===== Entries supplied
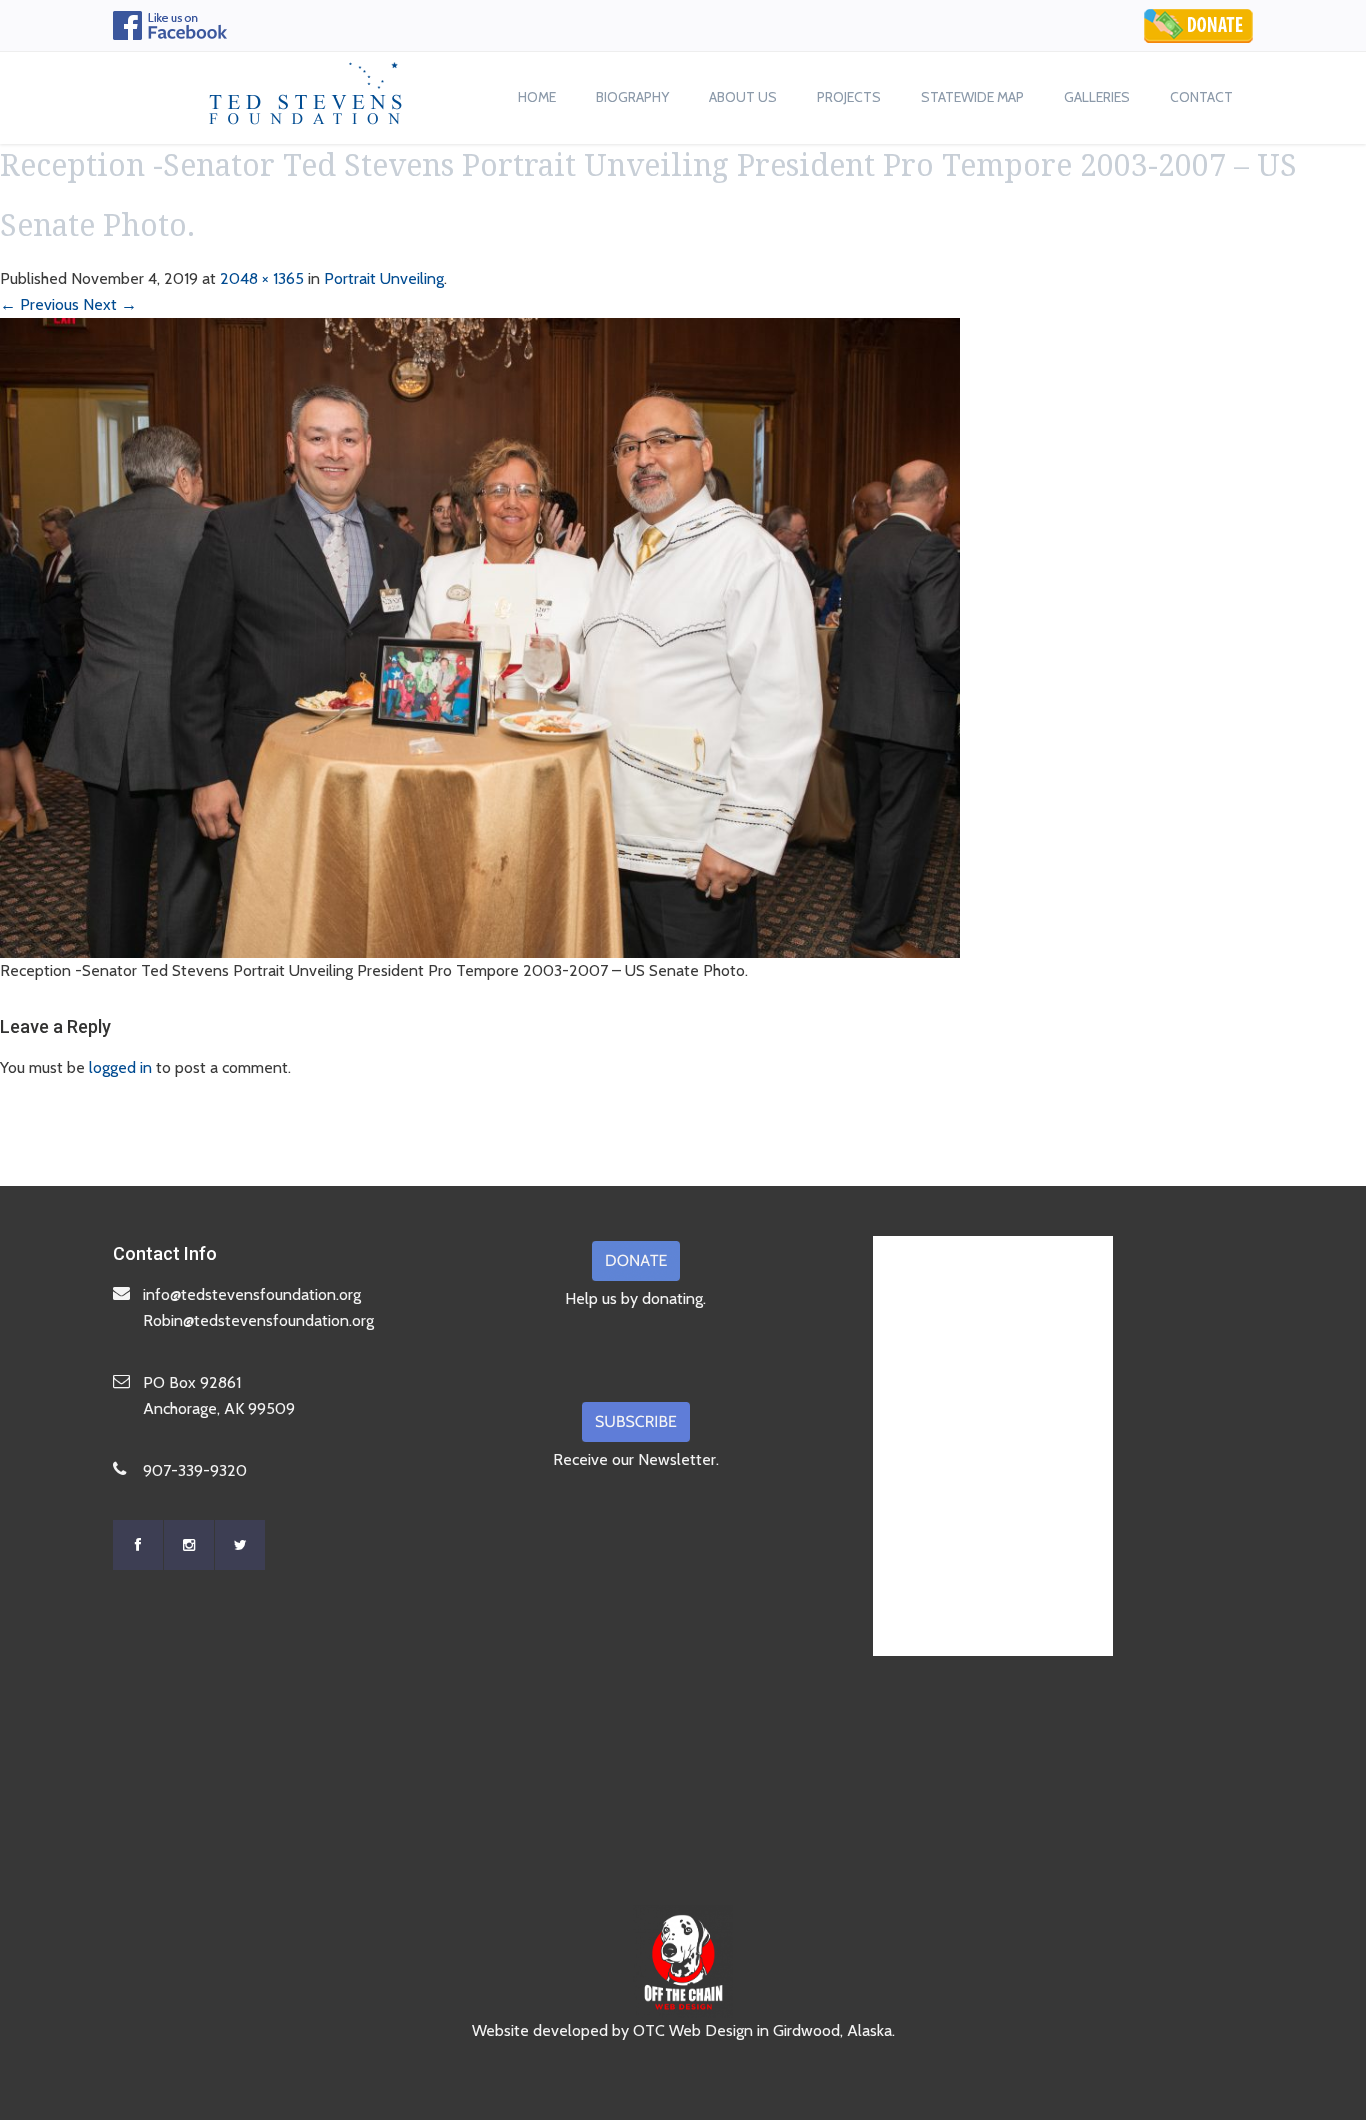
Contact (1201, 97)
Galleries (1097, 97)
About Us (743, 97)
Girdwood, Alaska (832, 2030)
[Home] (306, 88)
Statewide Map (972, 97)
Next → (110, 304)
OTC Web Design (693, 2030)
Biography (632, 97)
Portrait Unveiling (384, 278)
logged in (120, 1067)
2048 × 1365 (262, 278)
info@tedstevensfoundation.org (252, 1294)
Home (537, 97)
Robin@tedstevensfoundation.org (258, 1320)
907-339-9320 (195, 1470)
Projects (849, 97)
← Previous (39, 304)
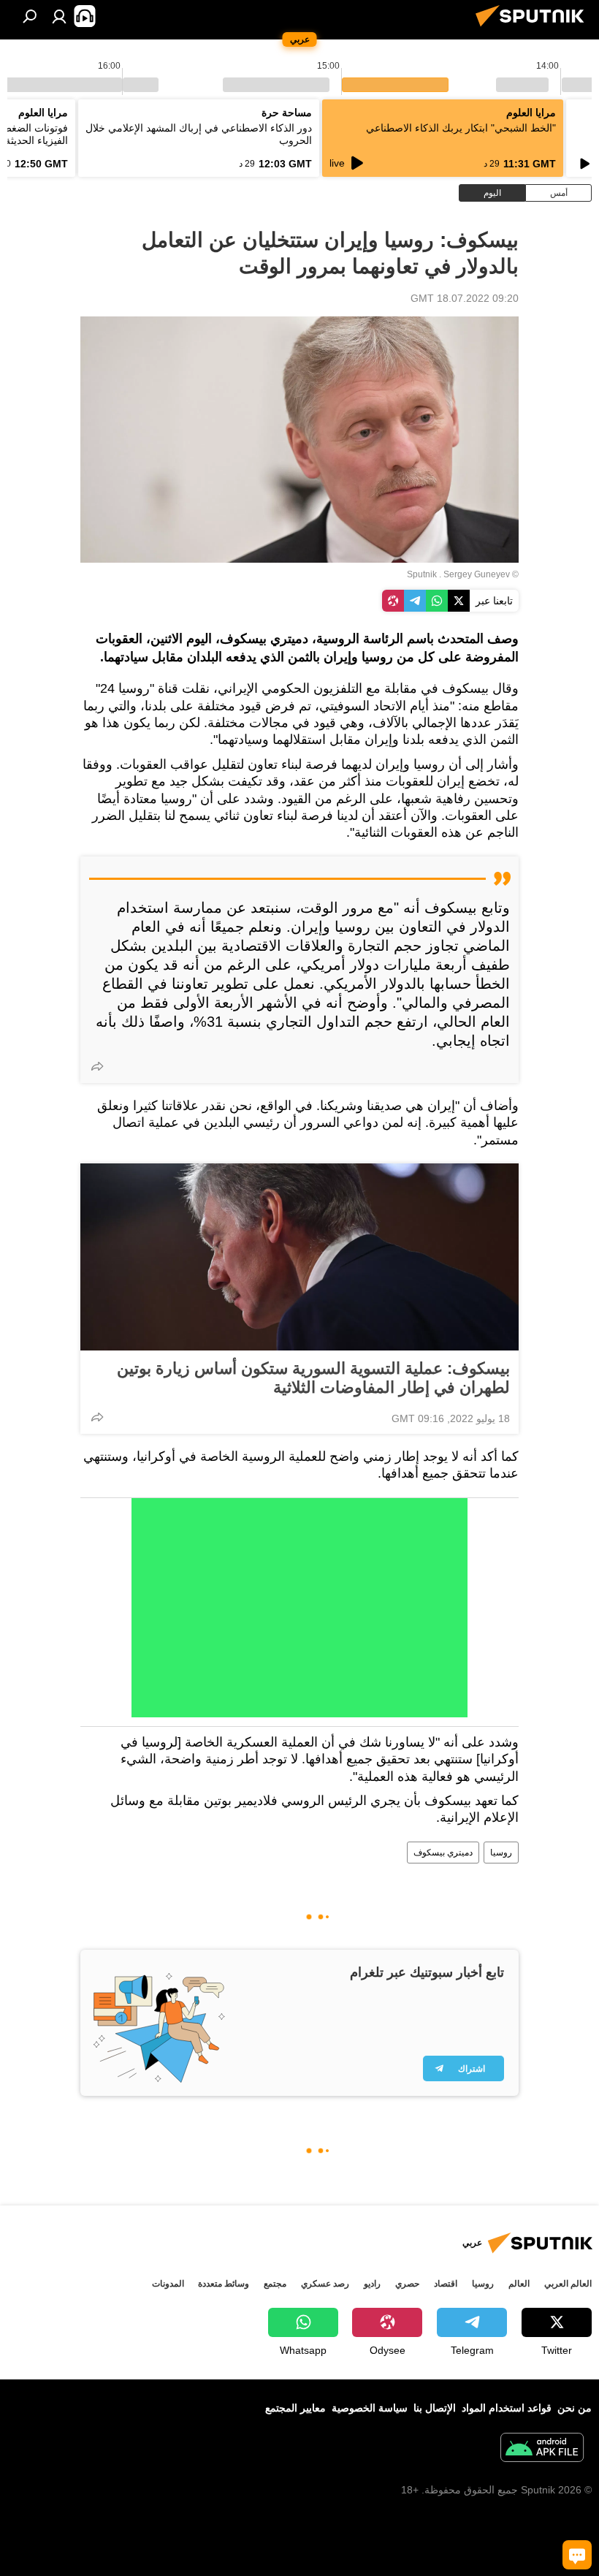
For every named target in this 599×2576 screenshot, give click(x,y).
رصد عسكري (325, 2284)
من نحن (574, 2408)
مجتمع (275, 2284)
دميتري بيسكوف (443, 1852)
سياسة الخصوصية (370, 2408)
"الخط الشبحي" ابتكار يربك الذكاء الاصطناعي (461, 128)
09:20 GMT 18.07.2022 (465, 298)
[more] (97, 1066)
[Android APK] (542, 2449)
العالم (519, 2284)
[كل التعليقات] (577, 2554)
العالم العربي (568, 2284)
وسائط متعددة (223, 2284)
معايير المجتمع (295, 2408)
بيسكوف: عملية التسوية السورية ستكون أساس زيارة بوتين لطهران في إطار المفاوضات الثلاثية (313, 1378)
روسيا (501, 1852)
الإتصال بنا (434, 2408)
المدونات (168, 2284)
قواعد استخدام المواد (507, 2408)
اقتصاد (445, 2284)
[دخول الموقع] (59, 16)
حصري (407, 2284)
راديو (372, 2284)
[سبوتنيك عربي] (534, 28)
==========
A verbatim copy of the listing above, starting from the line with "العالم العربي (568, 2284)" and running to its last line, is the only output needed.

العالم العربي (568, 2284)
وسائط متعددة (223, 2284)
معايير المجتمع (295, 2408)
بيسكوف: عملية التسوية السورية ستكون أساس زيارة بوتين لطهران في إطار المفاوضات الثلاثية (313, 1378)
روسيا (501, 1852)
الإتصال بنا (434, 2408)
المدونات (168, 2284)
قواعد استخدام المواد (507, 2408)
اقتصاد (445, 2284)
[دخول الموقع] (59, 16)
حصري (407, 2284)
راديو (372, 2284)
[سبوتنيك عربي] (534, 28)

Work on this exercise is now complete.